Why is it so difficult to read a book from the computer or an e-book reader? One factor is habits. Most of us are simply not used to reading books from a screen and habits are difficult to change. The second reason is the resolution of the screen. No screen can get close to the quality and resolution of a printed page. A third reason is that a book is not a book when it is digital. When it comes to books I believe that the medium part of the message. When you digitize the book, what the book is about changes too. A book is not a long string of words that can be presented in any medium. A book is a book when it is on paper and bound. Even the etymology of the word book reflects this. When it is digitized, for me, it is just an advanced index, helping me to find a phrase that I can’t clearly remember. So, why do people want to use e-book readers? I think one motivation is the idea of having hundreds of books in your posession. Although you will probably never read most of them (if any) it is a form of empowerment to compress all these big books into a little device, under your hand. In this sense, it might be a power issue. I will even go further to claim that this may be a form of anti-intellectualism. You beat the Book by putting it in your hand-held prison, the e-book reader.

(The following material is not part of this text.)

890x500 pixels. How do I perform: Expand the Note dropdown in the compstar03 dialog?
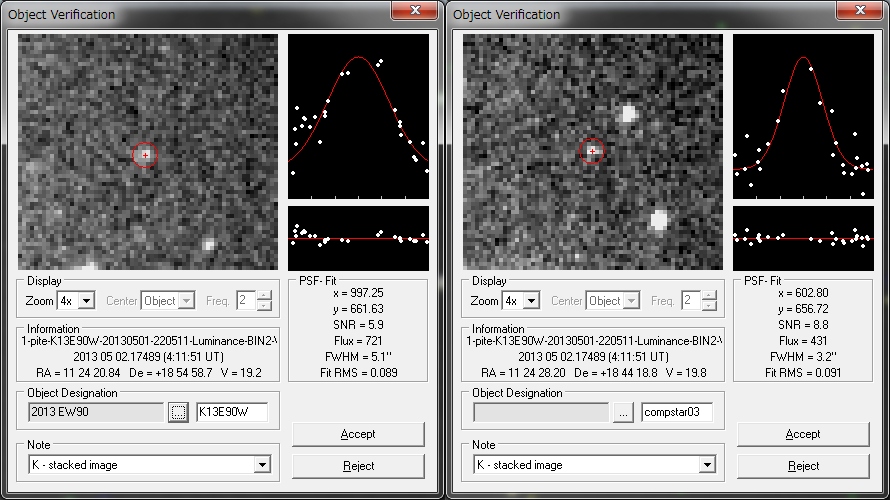(x=707, y=465)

E-book readers also fit to the general trend of making it convenient to reach information. According to this trend all human knowledge should be projected on a two dimensional digital space, where it is stripped of its history, original medium as well as its limitations, to become part of the big digital space of information. In this new model there is not substance to the medium. What we call knowledge is a collection of bits, no matter if it is a book or a painting. A pdf copy of a book will never have a unique history. It won’t be registered to a library, it won’t be given as a gift, and it won’t take place on a shelf. It will just be an idea that becomes temporarily real when you open it on your e-reader, and then it will disappear. In this sense, it won’t be a commitment to buy a book, or borrow it from the library. Since it won’t take place in your living space the book will never be there. But it will always be there because you can hypothetically reach to it anytime you want. In this sense, all books and all the information in the world will always be there since it is always accessible. Nevertheless, you will never have a personal library, a physical space that you can go back to and visit your previous readings by touching on books and going over your notes.
I believe that innovations on how we reach and use information are underlined by our assumptions about human cognition. We still dominantly believe in the cognitivist notion of mind and body separation. Since the mind is assumed to be independent of bodily processes and physicality it does not matter how we feed it with information. In this sense the medium of information is not of importance. Reading a book from an e-book version or in printed form should make of no difference. But it does. The human mind is embodied. The physicality of the book compared to the e-book reader changes the way we interact with it. The book provides a physical reference to our interactions with it, what we learn from it and how it changes us. We do not have that type of physical reference, an anchor, with digital information. The e-reader or the computer is a gateway to the ocean of free-floating signifiers. There is no anchor and no physical reference.